Gray vapor spewed from under the wheel wells. Despite the rain, it blossomed, enveloping the crack addicts. Coughing and cursing, they stumbled back. Bent over as if they were going to be sick, they pawed at their eyes and staggered away.

Cavanaugh pressed the button again, and the vapor stopped spewing from the wheel wells.

"What on earth was that?" Prescott asked.

"Tear gas."

"What?"

"The car's modified the way the best Secret Service vehicles are. It's armor-plated and--" A new image on the monitor made him stop. "Amazing. With their ambition, if these guys were in politics, they could run the world."

On the screen, two more crack addicts approached the Taurus.

"Turn down the volume on that speaker," Cavanaugh told Prescott.

Confused, Prescott did what he was told.

As the men came closer to the Taurus, Cavanaugh pressed another button on the remote control.

Small black canisters catapulted from under the wheel wells. Shaped like miniature soup cans, they exploded with numerous roars that shook the speaker, even though its volume had been reduced. The multiple flashes of the explosions were so bright that the camera had trouble maintaining its contrast level.

When the smoke cleared, the two crack addicts lay on the concrete.

"My God, you killed them," Prescott said.

"No."

"But they were so close to the grenades."

"Those weren't grenades."

On the screen, the two men began to squirm.

"I used flash-bangs," Cavanaugh said.

"Flash-bangs?"

"Sort of like grenades, except they don't throw shrapnel. But they blind and deafen for a while. Those guys are going to have a whale of a headache."

On the screen, the two crack addicts struggled upright, holding their ears.

"But this car
can
be equipped to launch grenades if the mission calls for it," Cavanaugh said. "And it can be modified for machine guns under the headlights. All the best dictators and drug lords have those extras. In a more luxurious car than a Taurus, of course. Believe me, Mr. Prescott, we can take care of you."

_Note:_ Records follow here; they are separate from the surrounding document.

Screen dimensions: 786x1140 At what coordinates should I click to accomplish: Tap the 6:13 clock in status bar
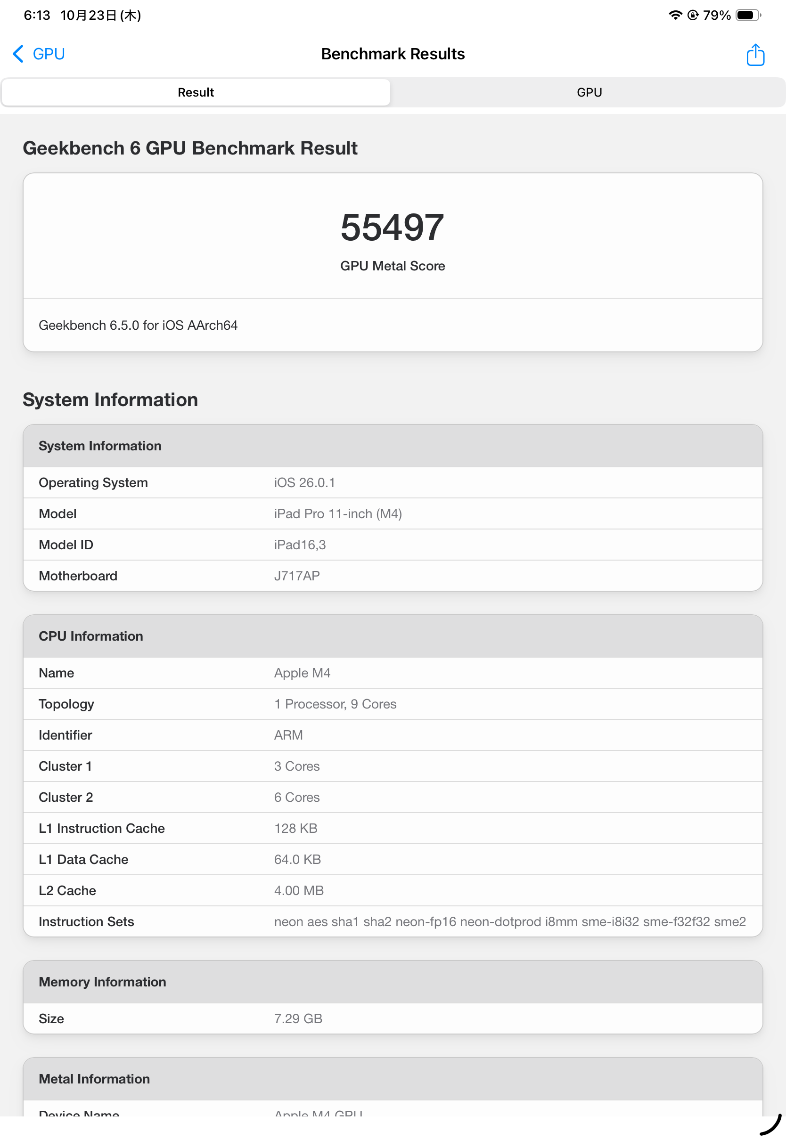point(36,15)
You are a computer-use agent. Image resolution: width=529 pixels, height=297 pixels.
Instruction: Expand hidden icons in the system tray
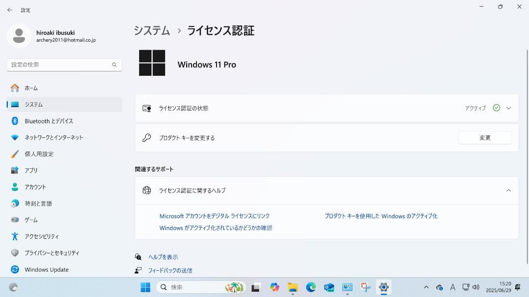click(426, 287)
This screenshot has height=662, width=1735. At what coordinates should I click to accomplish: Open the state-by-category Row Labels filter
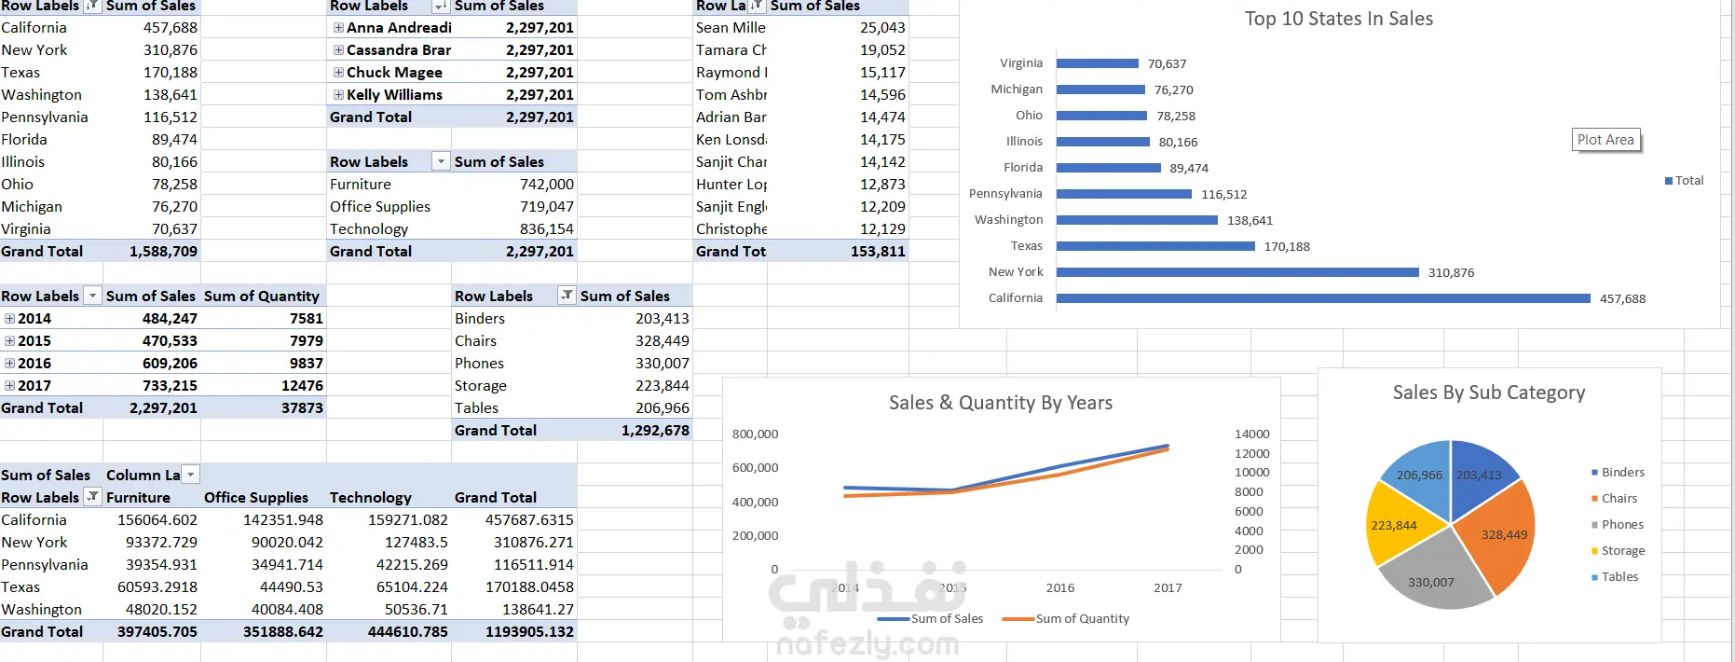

Cavanaugh looked back at the row of monitors, where one of the images showed the Taurus at ground level. Able to see partway under the car, he frowned, noticing what appeared to be a shadow under the vehicle. He pointed. "Does that camera have a zoom lens?"

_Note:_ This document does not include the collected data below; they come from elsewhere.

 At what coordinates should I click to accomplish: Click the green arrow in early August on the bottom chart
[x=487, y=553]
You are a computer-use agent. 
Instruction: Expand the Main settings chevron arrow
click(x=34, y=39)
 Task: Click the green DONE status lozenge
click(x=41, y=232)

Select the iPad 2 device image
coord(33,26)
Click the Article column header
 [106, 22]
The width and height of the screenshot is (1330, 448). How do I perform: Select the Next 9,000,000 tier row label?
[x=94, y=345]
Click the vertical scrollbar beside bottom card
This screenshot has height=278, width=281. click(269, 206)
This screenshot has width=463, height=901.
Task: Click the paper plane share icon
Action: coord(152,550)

"All of them do." Prescott twisted a dial, enlarging the image on the monitor. The shadow under the Taurus took the shape of a small box. Jesus, Cavanaugh thought, one of the crack addicts must have put it under there.

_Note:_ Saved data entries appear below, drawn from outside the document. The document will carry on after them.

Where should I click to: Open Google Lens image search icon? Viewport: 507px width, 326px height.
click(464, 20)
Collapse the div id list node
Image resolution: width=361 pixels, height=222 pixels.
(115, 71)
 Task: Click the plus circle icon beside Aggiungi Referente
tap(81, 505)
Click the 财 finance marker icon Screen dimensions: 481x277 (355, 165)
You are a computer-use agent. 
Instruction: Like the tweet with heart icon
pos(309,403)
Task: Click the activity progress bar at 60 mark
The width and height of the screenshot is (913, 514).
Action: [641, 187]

He blinked as the Taurus exploded.

Chapter 7.

The roar from the speaker was so loud that the entire room shook. On the screen, chunks of the Taurus crashed onto the concrete, smoke and fire swelling.

Prescott gaped.

A second explosion rocked the room. On a different monitor, the door through which Cavanaugh had entered the building blasted inward, smoke and flames filling the area at the bottom of the stairs. Three men rushed in, but although their hair was matted and their faces were beard-stubbled and filthy, their eyes had neither the blankness of the homeless nor the desperation of drug addicts. These men had eyes as alert as any gunfighter Cavanaugh had ever encountered.

"Is there another way out of here?"

Prescott kept staring at the screen, which showed one of the men aiming a pistol at the elevator door while the other two aimed pistols upward and stormed the stairs.

"Prescott?" Cavanaugh repeated, drawing his weapon.